Running Profiling Tools

This page contains tips and tricks for capturing and understanding profiling reports.

Some other good references are:


Install valgrind, kcachegrind, and graphviz. For example on Ubuntu:

sudo apt-get install valgrind kcachegrind graphviz

Compiling your example program

When profiling, you should use a representative example program.

Compile your example program with debug symbols (line numbers) enabled, but still in optimized mode (-O2). That will allow you to drill down into line-by-line performance costs, while maintainaing representative performance. These builds are usually termed as “release with debug info”. This is different than “debug builds” which typically have compiler optimizations disabled (-O0).

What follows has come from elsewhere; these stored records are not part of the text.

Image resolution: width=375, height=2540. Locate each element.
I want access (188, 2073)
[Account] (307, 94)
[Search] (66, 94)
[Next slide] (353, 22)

In Bazel, build like this:

bazel build -c opt --copt=-g //foo/bar:example

In CMake, configure like this:

cmake -DCMAKE_BUILD_TYPE=RelWithDebInfo

Capturing a trace

Run valgrind with callgrind to get profiling data. For example:

valgrind --tool=callgrind bazel-bin/foo/bar/example

Each time this is run, it will create an output file file named callgrind.out.${PID}. Typically you’d capture just one trace and inspect it on its own, but in advanced uses you can combine multiple traces.

Oftentimes the call patterns in Drake will be difficult to view under the default instrumentation settings, so we recommend running with extra flags. These flags will slow down data collection, but are usually worth it:

valgrind --tool=callgrind \
  --separate-callers=10 \

If you’re trying to micro-optimize a function, use --dump-instr=yes to see per-instruction costs in the object code disassembly.

Viewing the trace

Run kcachegrind to analyze profiling data. For example:

kcachegrind callgrind.out.19482

Profiling Google Benchmark executables

Google Benchmark throttles the number of iterations it runs on each benchmark, which will skew the performance metrics you see in the profiler. You may want to manually specify the number of iterations to run on each benchmark.

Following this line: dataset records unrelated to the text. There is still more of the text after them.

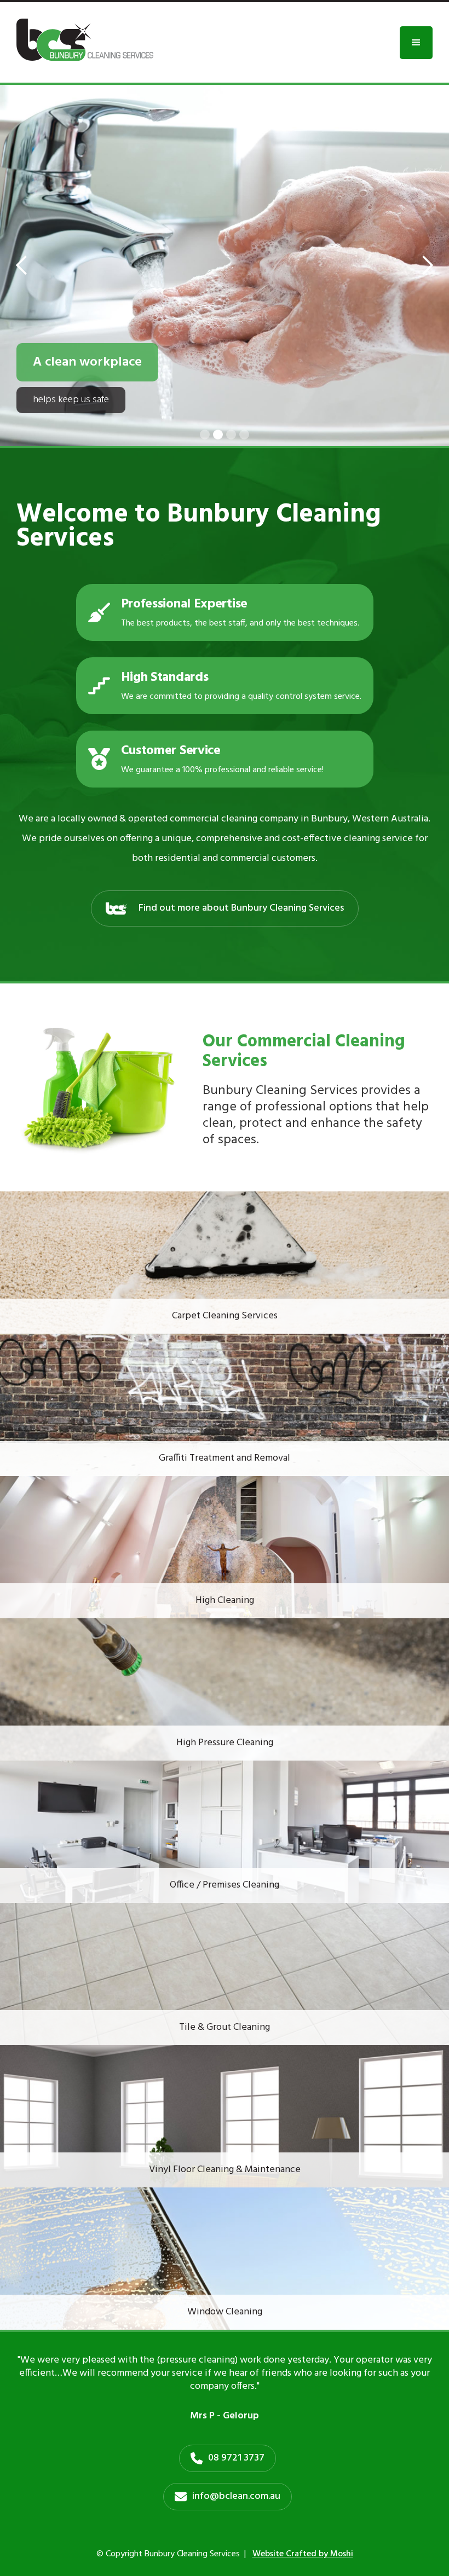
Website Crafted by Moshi (302, 2554)
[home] (84, 40)
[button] (416, 42)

Debugging and profiling on macOS

On macOS, DWARF debug symbols are emitted to a .dSYM file. The Bazel cc_binary and cc_test rules do not natively generate or expose this file, so we have implemented a workaround in Drake, --config=apple_debug. This config turns off sandboxing, which allows a genrule to access the .o files and process them into a .dSYM. Use as follows:

bazel build --config=apple_debug path/to/my:binary_or_test_dsym
lldb ./bazel-bin/path/to/my/binary_or_test

Profiling on macOS can be done by building with the debug symbols and then running

xcrun xctrace record -t "Time Profiler" --launch ./bazel-bin/path/to/my/binary_or_test

This will generate a .trace file that can be opened in the Instruments app:

open -a Instruments myfile.trace